Start of Block

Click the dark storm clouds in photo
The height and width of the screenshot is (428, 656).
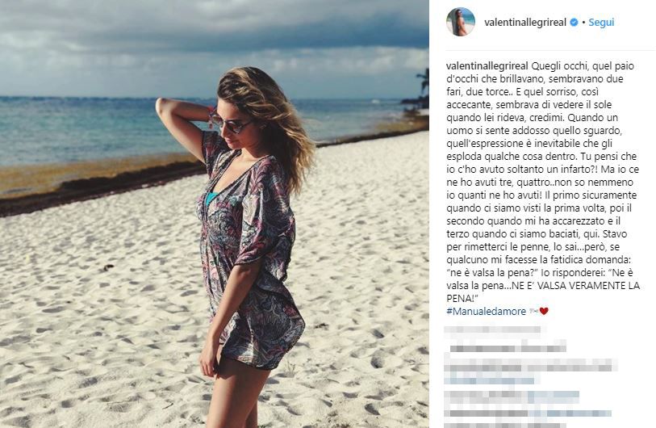coord(209,25)
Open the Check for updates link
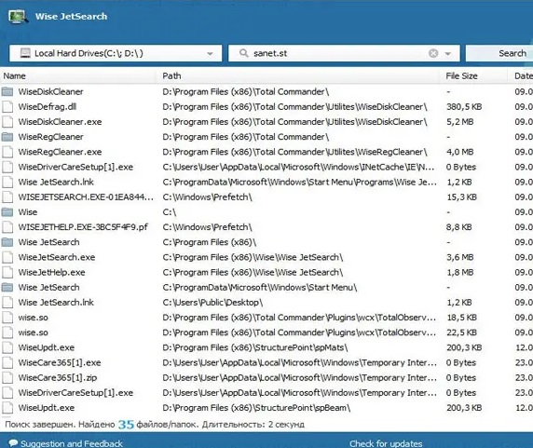Image resolution: width=533 pixels, height=448 pixels. 386,443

End of Block

*TASK DETAILS:* Would you copy out every line of the data above exactly, minus the pictures?

*WRITTEN ANSWER:*
Click the dark storm clouds in photo
The height and width of the screenshot is (428, 656).
coord(209,25)
Open the Check for updates link
Image resolution: width=533 pixels, height=448 pixels. 386,443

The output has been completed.